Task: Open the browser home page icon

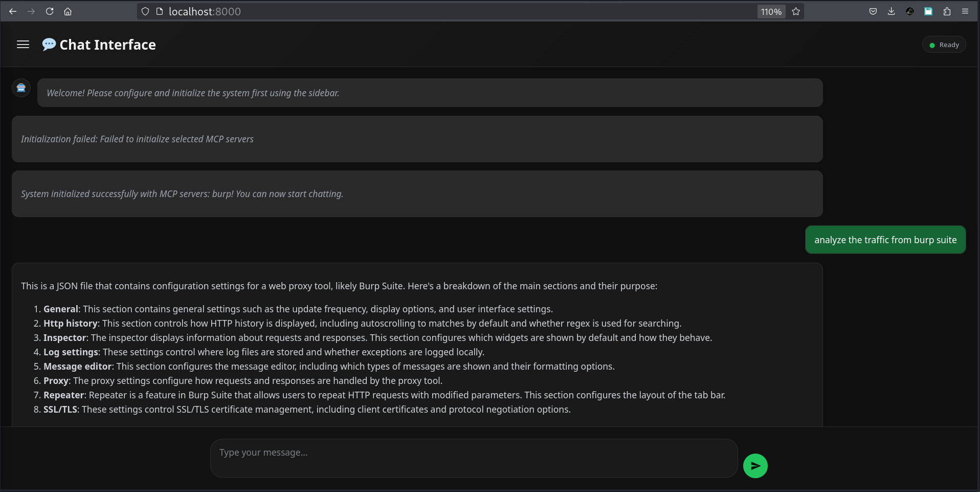Action: point(68,11)
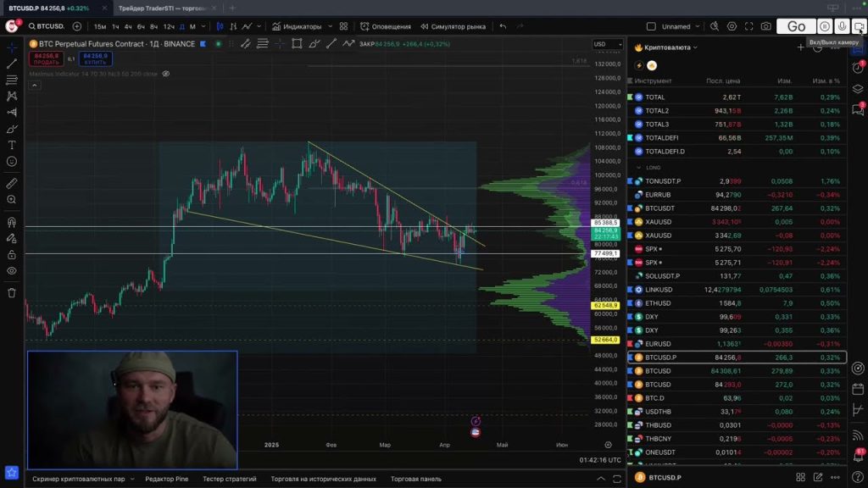Screen dimensions: 868x488
Task: Enable magnet mode in left toolbar
Action: tap(12, 222)
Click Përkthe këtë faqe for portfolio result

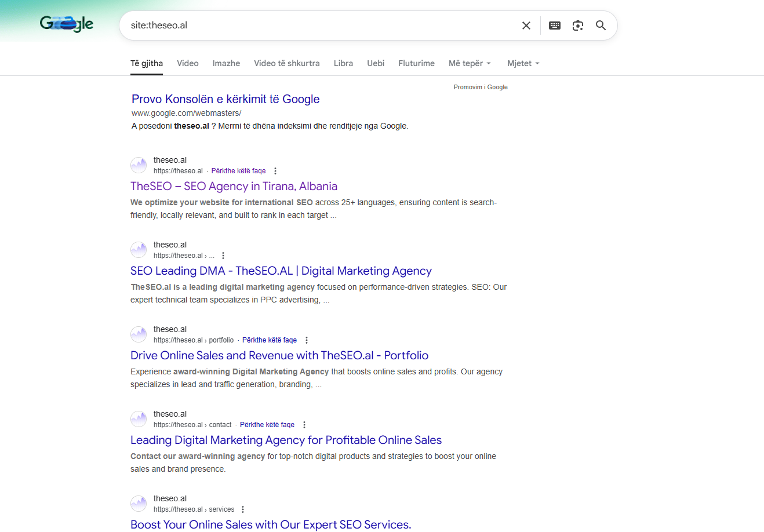click(x=270, y=340)
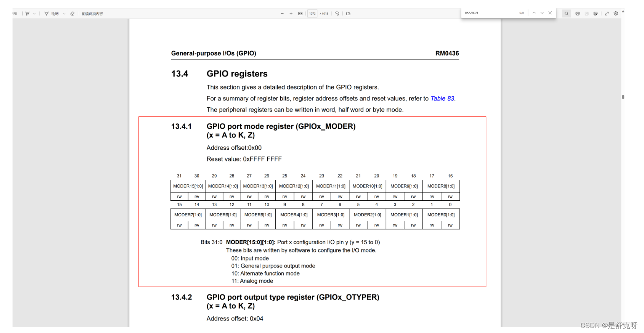Open the highlight pen color dropdown

(x=34, y=13)
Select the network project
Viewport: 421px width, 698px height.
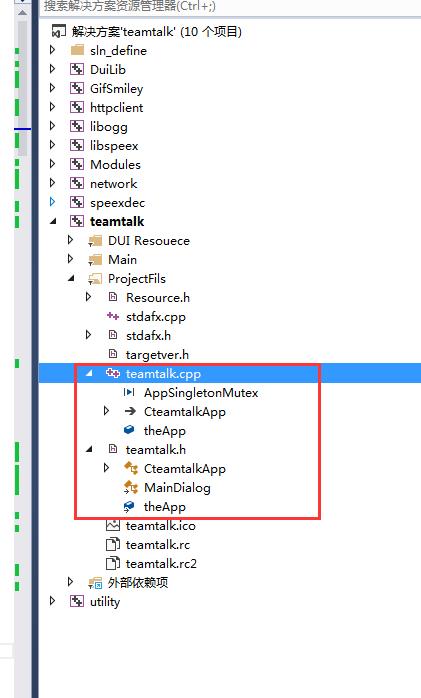[x=113, y=183]
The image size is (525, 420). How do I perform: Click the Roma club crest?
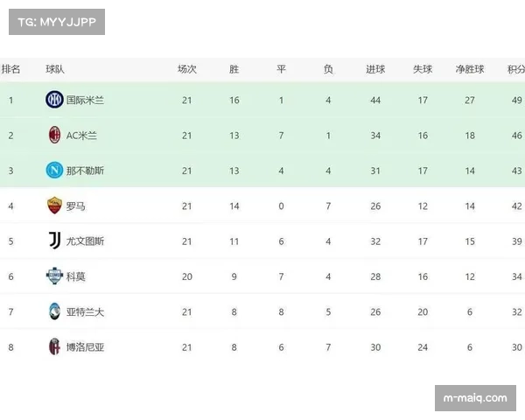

....

Problem details
Your answer should be every entry repeated exactly, minus the pictures.

Answer box
Task: Open the browser home page icon

Action: point(68,11)
Screen dimensions: 868x488
Task: Enable magnet mode in left toolbar
Action: tap(12, 222)
Click Përkthe këtë faqe for portfolio result

click(x=270, y=340)
Open the highlight pen color dropdown

(x=34, y=13)
Select the network project
Viewport: 421px width, 698px height.
[x=113, y=183]
The image size is (525, 420). How do I perform: Click the Roma club crest?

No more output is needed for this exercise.